Significa que es necesario pensar la economía y el trabajo como fuentes de dignidad. Como opciones posibles para un mejor presente y futuro. El Estado es tan responsable como el sector privado de “privar” a las personas de posibilidades. Los modelos de economía política funcionan en una alianza pública-privada operada a través de legislación, instituciones y fiscalización.
Significa que la salud física y mental son también un problema colectivo. Es necesario (re)pensar política de salud como parte íntegra de la seguridad nacional y el desarrollo económico. Vivimos una época dónde el deterioro cognitivo se produce en todo momento de la vida cotidiana. Es necesario mayores regulaciones sobre los dispositivos de internet, especialmente los vinculados a las apuestas, a la pornografía y al gaming.

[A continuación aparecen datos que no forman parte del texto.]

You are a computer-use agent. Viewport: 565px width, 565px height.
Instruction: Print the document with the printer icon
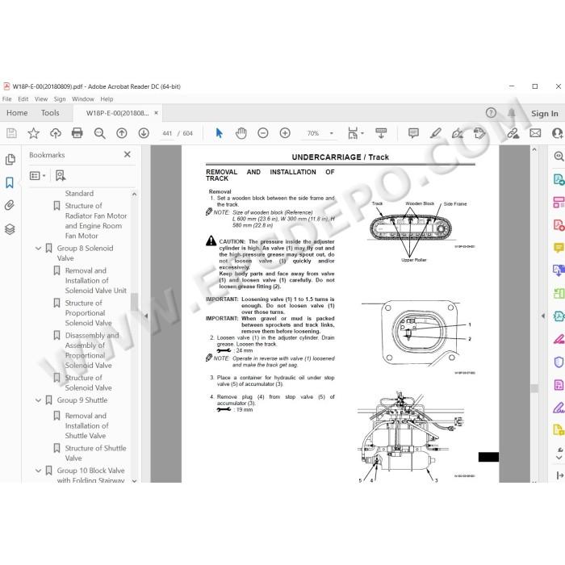click(x=77, y=133)
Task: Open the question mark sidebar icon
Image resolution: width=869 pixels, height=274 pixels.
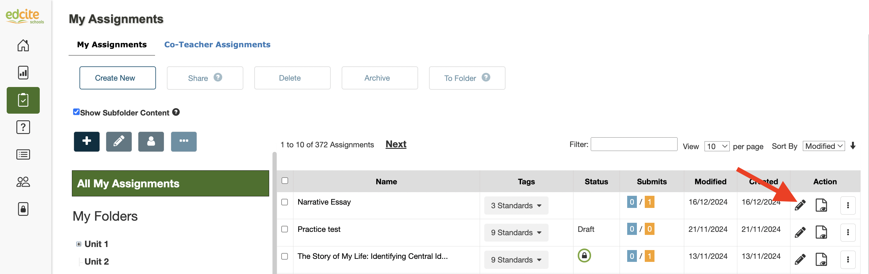Action: [23, 127]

Significa pensar políticas más ambiciosas en torno al derecho de los niños. En un contexto de envejecimiento poblacional generalizado, los niños y los adolescentes son un grupo fundamental y vital de los países (y de la humanidad). Su protección, crecimiento y desarrollo deben ser prioridad absoluta en toda política pública.
Y significa, sobre todo, dejar de llamar "libertad" al menú limitado de opciones que el sistema nos ofrece. Significa nombrar la ingeniería del consentimiento por lo que es: una tecnología de dominación que opera en el terreno previo a la decisión consciente.
El único homenaje digno a Noelia es trabajar para que ninguna joven más tenga que elegir entre formularios de eutanasia y un mundo insoportable.